Top of Supplied material
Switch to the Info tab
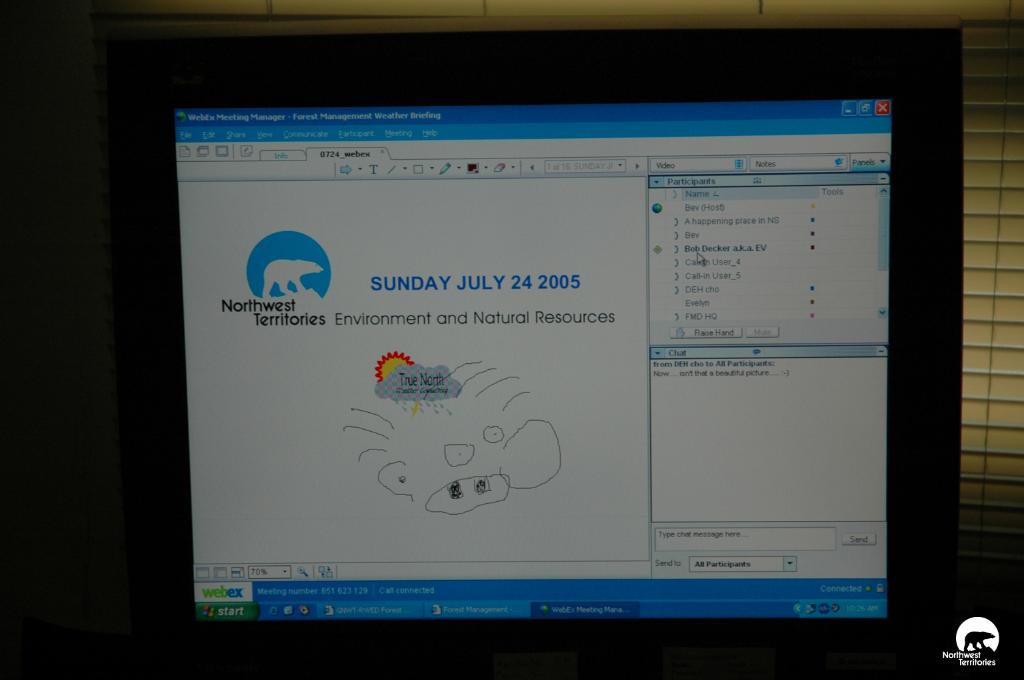pyautogui.click(x=281, y=155)
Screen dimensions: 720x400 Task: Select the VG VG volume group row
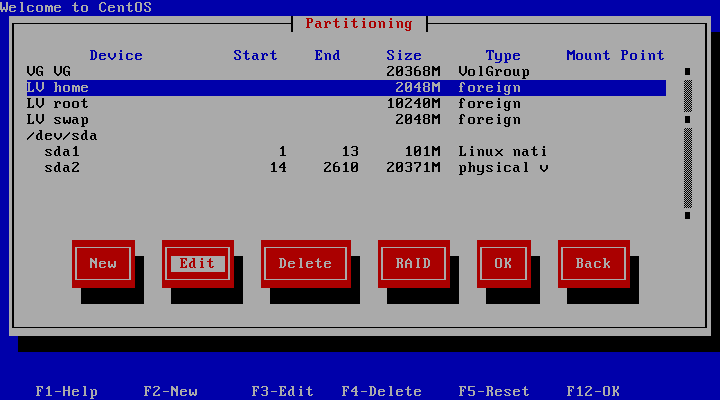345,72
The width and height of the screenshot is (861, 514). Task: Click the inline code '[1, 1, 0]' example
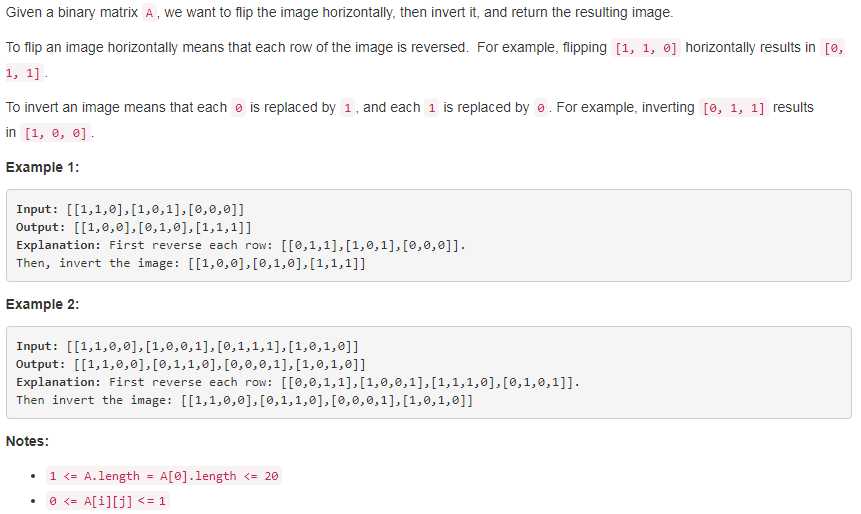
Bottom of Supplied material
Return the material above exactly; the images stay out.

Switch to the Info tab
pyautogui.click(x=281, y=155)
Screen dimensions: 720x400 Task: Select the VG VG volume group row
345,72
The width and height of the screenshot is (861, 514). Task: Click the inline code '[1, 1, 0]' example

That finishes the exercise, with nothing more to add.